In therapy (July ‘08-March ‘09), I learned that my anxious, perfectionist tendencies are what drove me to the level of obsession I had … and my therapist urged me to “embrace my hardware” /perfectionist tendencies instead of loathing them; after all, what harm comes from eating well and exercising regularly?

We agreed that those things are positives (it wasn’t hard for me, as a perfectionist, to stick to WW), but how I later approached them wasn’t helping me any.
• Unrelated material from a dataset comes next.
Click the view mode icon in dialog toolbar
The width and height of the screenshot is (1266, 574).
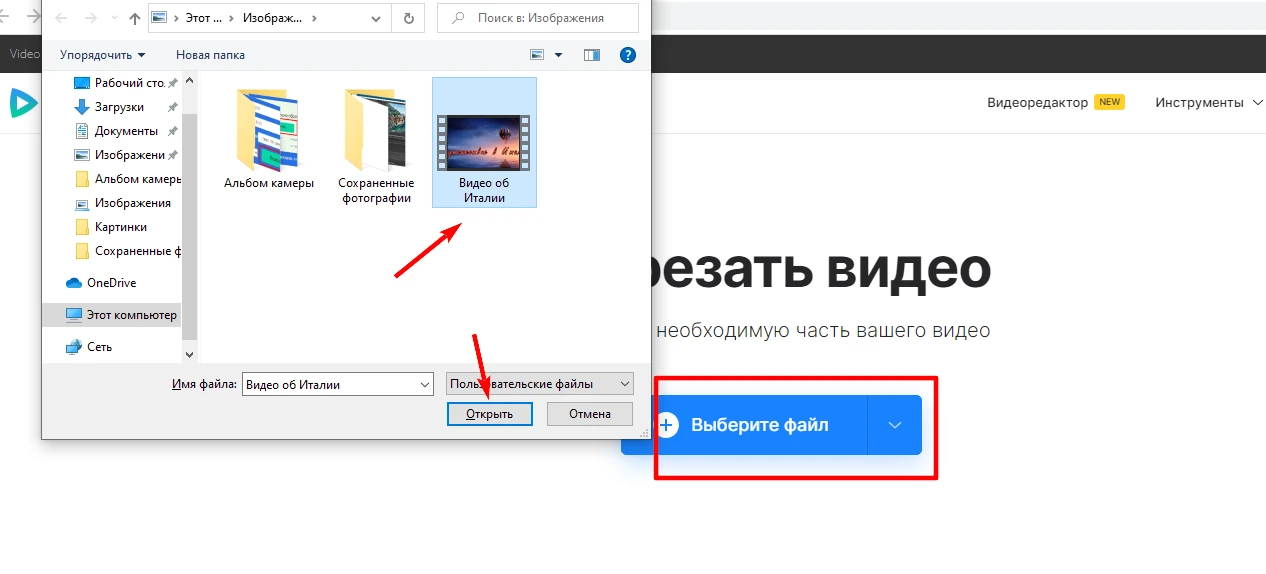(538, 55)
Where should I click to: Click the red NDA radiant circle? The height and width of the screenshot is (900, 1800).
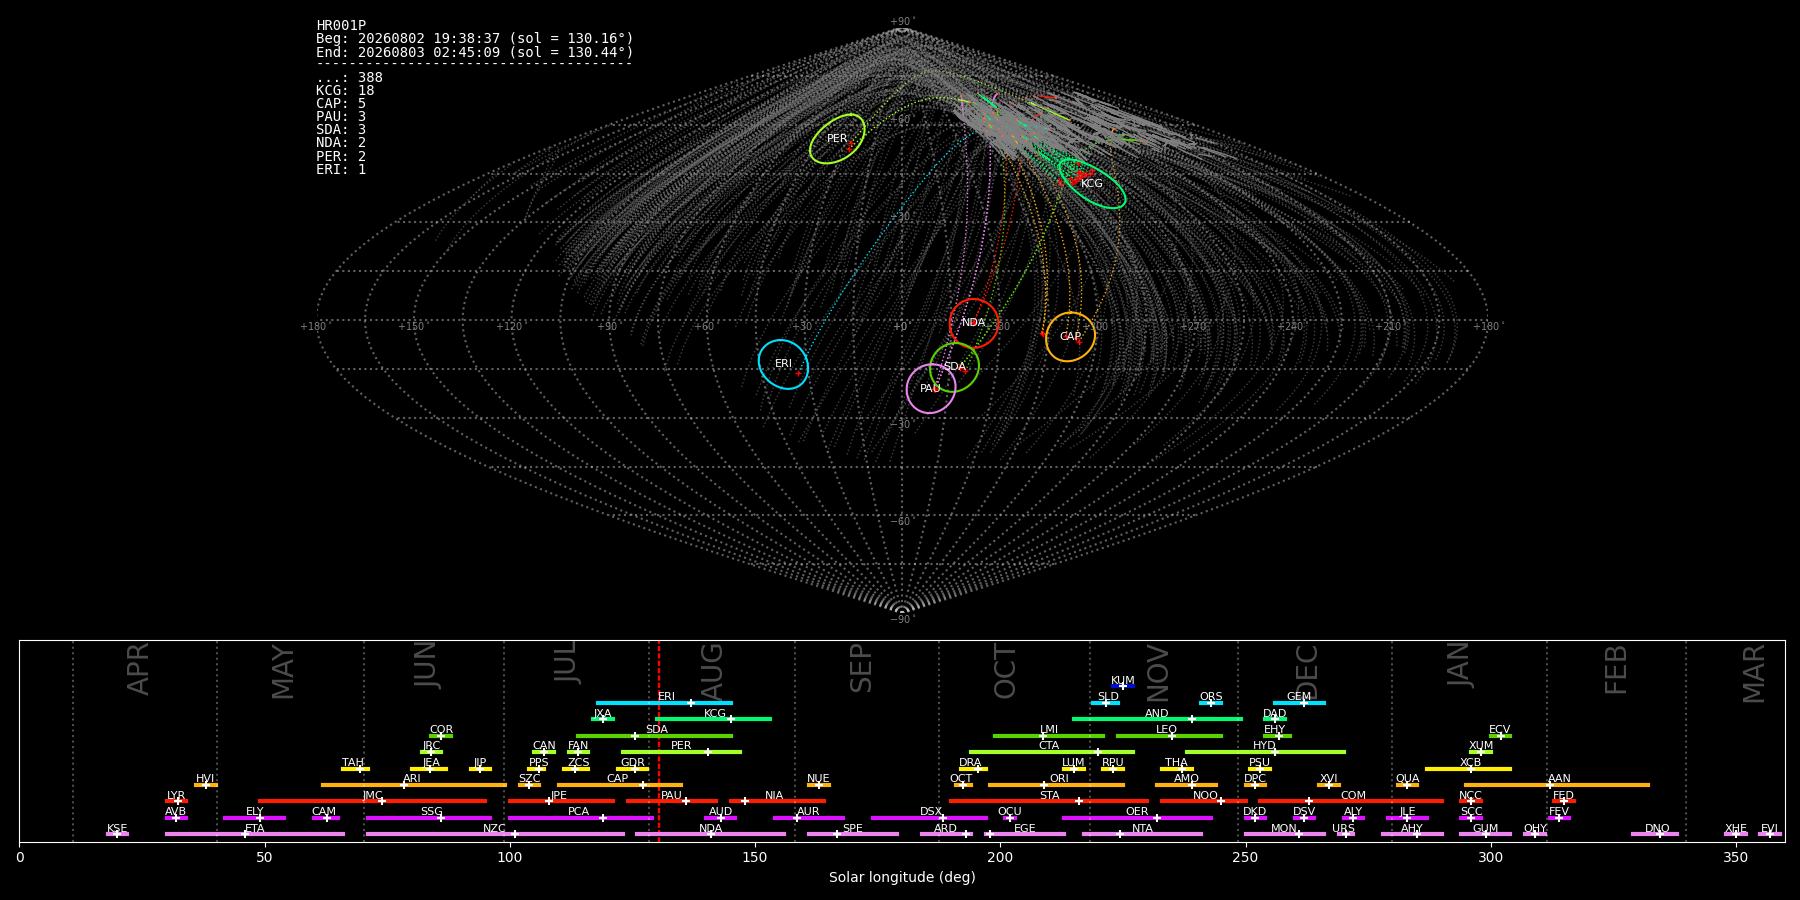pyautogui.click(x=974, y=323)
I let thoughts of calories and exercise and food dominate my brain for years.

Over time, I’ve gotten less obsessive, mostly through blogging, becoming more self-aware, and, most importantly, making a conscious decision to stop obsessing (cognitive behavioral therapy tactics worked here) … this meant forcing myself into previously uncomfortable situations, learning to dine out as a “normal person” versus a “disordered eater,” cutting back on exercise a bit, trying to relax more in social situations).

But though it hasn’t been an easy road to walk, and at times, I find myself falling into old habits (mostly of the over-exercising variety).

Being diligent isn’t a bad thing for everyone, but depending on the kind of person you are, you might need to treat with caution.

Crossing that line into disordered eating is not hard to do if you’re hardwired a certain way (read as: anxious, TypeA, have perfectionist tendencies), and I’ve learned the hard way, through my recovery journey, that the benefits of being diligent can outweigh the costs – if you’re not careful.

Now I know better, and hope to continue to serve as an advocate for those, like myself, who fell into the dark, shameful, scary, hush-hush world of disordered eating that no one likes to talk about … but is very, very real.

So my questions to you are these: if you have managed to change your lifestyle, did you do it without any disordered eating issues occuring? How did you avoid falling into the disordered eating trap? What advice do you have for those embarking on their “get healthy”/”get balanced” journey (note I’m not saying “weight loss journey” since it’s not applicable to everyone) without crossing into that dark DE territory?